People face painful rises in National Insurance next April, while companies are bracing themselves for a sharp increase in Corporation Tax. Businesses may also have to pay a higher minimum wage in the near future, though Mr Johnson did not allude to that possibility yesterday.
Chancellor Rishi Sunak watches Johnson’s speech on the final day of the Conservative Party annual conference in Manchester, United Kingdom on October 06, 2021
Meanwhile, there is the soaring price of gas — for which Mr Johnson obviously can’t be blamed — and the plight of many families concerned about how they will keep themselves warm this winter without slipping into debt.
Many will find this especially challenging as a result of the reduction in Universal Credit that took effect yesterday — back to its pre-pandemic level — which will leave nearly six million people £20 a week poorer. The PM steered around this delicate subject.
And then there is the terrifying prospect of inflation. Mr Johnson can do nothing to prevent the rise in the global price of raw materials, but the increase in wages which he is advocating is certain to inflate prices further unless accompanied by improvements in productivity.

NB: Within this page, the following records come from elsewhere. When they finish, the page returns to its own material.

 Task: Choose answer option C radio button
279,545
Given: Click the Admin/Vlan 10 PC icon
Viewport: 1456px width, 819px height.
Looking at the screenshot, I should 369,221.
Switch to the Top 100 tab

In short, there is a huge gap between the grim economic realities this country faces over the next few years and Boris’s economic boosterism. The ecstatic party faithful in the hall may not have been troubled by the contradictions. They may even believe the PM’s promise, highly unrealistic in the circumstances, of a ‘low-tax economy’.
For the moment his political adroitness conceals his economic flakiness. In pushing the Tory Party to the left, he is squeezing Labour in the centre. The Prime Minister worships the god of the NHS every bit as avidly as Sir Keir Starmer — or Captain Hindsight as he amusingly calls him — and speaks of the disadvantaged more eloquently.

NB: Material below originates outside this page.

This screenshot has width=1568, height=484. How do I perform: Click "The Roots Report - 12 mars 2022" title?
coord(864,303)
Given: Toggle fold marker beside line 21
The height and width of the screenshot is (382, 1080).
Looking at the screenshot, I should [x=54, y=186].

The lesson of the past few days is that Boris is a considerable politician who controls his own party while outwitting a weak Opposition. How silly are his critics who continue to underestimate him and persist in seeing him as a clown.
Sooner or later, though, his disdain for the laws of economics is bound to catch up with him — and the country. Even Boris Johnson can’t make water run uphill.